Your instructions.
Set down, in full, every record in the block.

The input.
Segment Open

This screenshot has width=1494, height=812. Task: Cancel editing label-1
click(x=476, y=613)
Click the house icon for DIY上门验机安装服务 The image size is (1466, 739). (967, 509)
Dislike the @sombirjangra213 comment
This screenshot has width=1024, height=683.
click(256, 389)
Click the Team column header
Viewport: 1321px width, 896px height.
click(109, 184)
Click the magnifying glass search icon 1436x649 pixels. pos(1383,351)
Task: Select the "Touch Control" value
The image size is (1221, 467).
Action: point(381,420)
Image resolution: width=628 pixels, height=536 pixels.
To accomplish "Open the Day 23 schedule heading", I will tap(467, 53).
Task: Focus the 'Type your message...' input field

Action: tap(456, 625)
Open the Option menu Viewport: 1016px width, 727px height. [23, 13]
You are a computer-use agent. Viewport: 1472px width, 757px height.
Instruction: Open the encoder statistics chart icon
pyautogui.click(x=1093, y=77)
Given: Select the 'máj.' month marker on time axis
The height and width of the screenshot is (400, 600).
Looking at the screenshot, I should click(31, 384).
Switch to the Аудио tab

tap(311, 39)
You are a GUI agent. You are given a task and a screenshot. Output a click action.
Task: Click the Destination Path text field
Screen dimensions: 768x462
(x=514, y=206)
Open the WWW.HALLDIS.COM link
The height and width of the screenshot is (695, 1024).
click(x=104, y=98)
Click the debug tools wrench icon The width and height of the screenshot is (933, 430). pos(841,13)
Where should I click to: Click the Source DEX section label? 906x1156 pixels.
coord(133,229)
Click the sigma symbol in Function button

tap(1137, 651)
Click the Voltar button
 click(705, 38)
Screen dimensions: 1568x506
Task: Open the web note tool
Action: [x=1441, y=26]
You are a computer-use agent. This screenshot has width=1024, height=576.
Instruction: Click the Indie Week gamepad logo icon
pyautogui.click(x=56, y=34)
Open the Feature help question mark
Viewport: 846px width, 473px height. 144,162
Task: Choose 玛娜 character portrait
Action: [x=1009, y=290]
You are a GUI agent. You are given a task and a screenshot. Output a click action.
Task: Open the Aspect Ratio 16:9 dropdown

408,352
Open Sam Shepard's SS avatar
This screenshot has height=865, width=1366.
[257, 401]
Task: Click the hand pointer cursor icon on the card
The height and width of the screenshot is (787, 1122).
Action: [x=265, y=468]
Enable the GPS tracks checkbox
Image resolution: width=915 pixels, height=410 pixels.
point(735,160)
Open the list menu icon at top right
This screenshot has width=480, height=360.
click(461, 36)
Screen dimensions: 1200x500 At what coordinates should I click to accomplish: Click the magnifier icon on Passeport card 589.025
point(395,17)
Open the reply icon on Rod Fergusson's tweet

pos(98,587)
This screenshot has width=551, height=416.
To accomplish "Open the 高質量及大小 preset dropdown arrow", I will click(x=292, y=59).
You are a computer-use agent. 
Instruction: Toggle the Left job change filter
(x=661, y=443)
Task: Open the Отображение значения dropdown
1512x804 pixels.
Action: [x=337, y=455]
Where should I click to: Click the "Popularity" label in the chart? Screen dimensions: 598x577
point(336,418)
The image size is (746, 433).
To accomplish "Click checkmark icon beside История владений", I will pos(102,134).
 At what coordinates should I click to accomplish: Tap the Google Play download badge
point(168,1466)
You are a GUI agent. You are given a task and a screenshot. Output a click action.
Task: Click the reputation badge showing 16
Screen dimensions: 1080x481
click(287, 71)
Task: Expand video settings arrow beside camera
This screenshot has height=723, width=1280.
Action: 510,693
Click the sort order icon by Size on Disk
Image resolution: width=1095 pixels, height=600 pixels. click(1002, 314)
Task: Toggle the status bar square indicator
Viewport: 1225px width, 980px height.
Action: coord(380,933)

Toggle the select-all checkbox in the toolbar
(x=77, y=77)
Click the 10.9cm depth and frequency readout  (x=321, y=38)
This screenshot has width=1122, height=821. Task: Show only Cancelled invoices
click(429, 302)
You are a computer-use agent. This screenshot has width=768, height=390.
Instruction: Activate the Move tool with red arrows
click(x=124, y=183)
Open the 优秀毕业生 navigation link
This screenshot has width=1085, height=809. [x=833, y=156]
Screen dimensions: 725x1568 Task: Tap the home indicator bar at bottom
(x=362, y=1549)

Segment Closed

Expected answer.
This screenshot has width=1494, height=812. Task: Cancel editing label-1
click(x=476, y=613)
Click the house icon for DIY上门验机安装服务 The image size is (1466, 739). (967, 509)
Dislike the @sombirjangra213 comment
This screenshot has width=1024, height=683.
click(256, 389)
Click the Team column header
Viewport: 1321px width, 896px height.
click(109, 184)
Click the magnifying glass search icon 1436x649 pixels. pos(1383,351)
Task: Select the "Touch Control" value
The image size is (1221, 467).
Action: point(381,420)
Image resolution: width=628 pixels, height=536 pixels.
To accomplish "Open the Day 23 schedule heading", I will tap(467, 53).
Task: Focus the 'Type your message...' input field

Action: tap(456, 625)
Open the Option menu Viewport: 1016px width, 727px height. [23, 13]
You are a computer-use agent. Viewport: 1472px width, 757px height.
Instruction: Open the encoder statistics chart icon
pyautogui.click(x=1093, y=77)
Given: Select the 'máj.' month marker on time axis
The height and width of the screenshot is (400, 600).
Looking at the screenshot, I should click(31, 384).
Switch to the Аудио tab

tap(311, 39)
You are a GUI agent. You are given a task and a screenshot. Output a click action.
Task: Click the Destination Path text field
Screen dimensions: 768x462
(x=514, y=206)
Open the WWW.HALLDIS.COM link
The height and width of the screenshot is (695, 1024).
click(x=104, y=98)
Click the debug tools wrench icon The width and height of the screenshot is (933, 430). pos(841,13)
Where should I click to: Click the Source DEX section label? 906x1156 pixels.
coord(133,229)
Click the sigma symbol in Function button

tap(1137, 651)
Click the Voltar button
 click(705, 38)
Screen dimensions: 1568x506
Task: Open the web note tool
Action: [x=1441, y=26]
You are a computer-use agent. This screenshot has width=1024, height=576.
Instruction: Click the Indie Week gamepad logo icon
pyautogui.click(x=56, y=34)
Open the Feature help question mark
Viewport: 846px width, 473px height. 144,162
Task: Choose 玛娜 character portrait
Action: [x=1009, y=290]
You are a GUI agent. You are given a task and a screenshot. Output a click action.
Task: Open the Aspect Ratio 16:9 dropdown

408,352
Open Sam Shepard's SS avatar
This screenshot has height=865, width=1366.
[257, 401]
Task: Click the hand pointer cursor icon on the card
The height and width of the screenshot is (787, 1122).
Action: [x=265, y=468]
Enable the GPS tracks checkbox
Image resolution: width=915 pixels, height=410 pixels.
point(735,160)
Open the list menu icon at top right
This screenshot has width=480, height=360.
click(461, 36)
Screen dimensions: 1200x500 At what coordinates should I click to accomplish: Click the magnifier icon on Passeport card 589.025
point(395,17)
Open the reply icon on Rod Fergusson's tweet

pos(98,587)
This screenshot has width=551, height=416.
To accomplish "Open the 高質量及大小 preset dropdown arrow", I will click(x=292, y=59).
You are a computer-use agent. 
Instruction: Toggle the Left job change filter
(x=661, y=443)
Task: Open the Отображение значения dropdown
1512x804 pixels.
Action: [x=337, y=455]
Where should I click to: Click the "Popularity" label in the chart? Screen dimensions: 598x577
point(336,418)
The image size is (746, 433).
To accomplish "Click checkmark icon beside История владений", I will pos(102,134).
 At what coordinates should I click to accomplish: Tap the Google Play download badge
point(168,1466)
You are a GUI agent. You are given a task and a screenshot. Output a click action.
Task: Click the reputation badge showing 16
Screen dimensions: 1080x481
click(287, 71)
Task: Expand video settings arrow beside camera
This screenshot has height=723, width=1280.
Action: 510,693
Click the sort order icon by Size on Disk
Image resolution: width=1095 pixels, height=600 pixels. click(1002, 314)
Task: Toggle the status bar square indicator
Viewport: 1225px width, 980px height.
Action: coord(380,933)

Toggle the select-all checkbox in the toolbar
(x=77, y=77)
Click the 10.9cm depth and frequency readout  (x=321, y=38)
This screenshot has width=1122, height=821. Task: Show only Cancelled invoices
click(429, 302)
You are a computer-use agent. This screenshot has width=768, height=390.
Instruction: Activate the Move tool with red arrows
click(x=124, y=183)
Open the 优秀毕业生 navigation link
This screenshot has width=1085, height=809. [x=833, y=156]
Screen dimensions: 725x1568 Task: Tap the home indicator bar at bottom
(x=362, y=1549)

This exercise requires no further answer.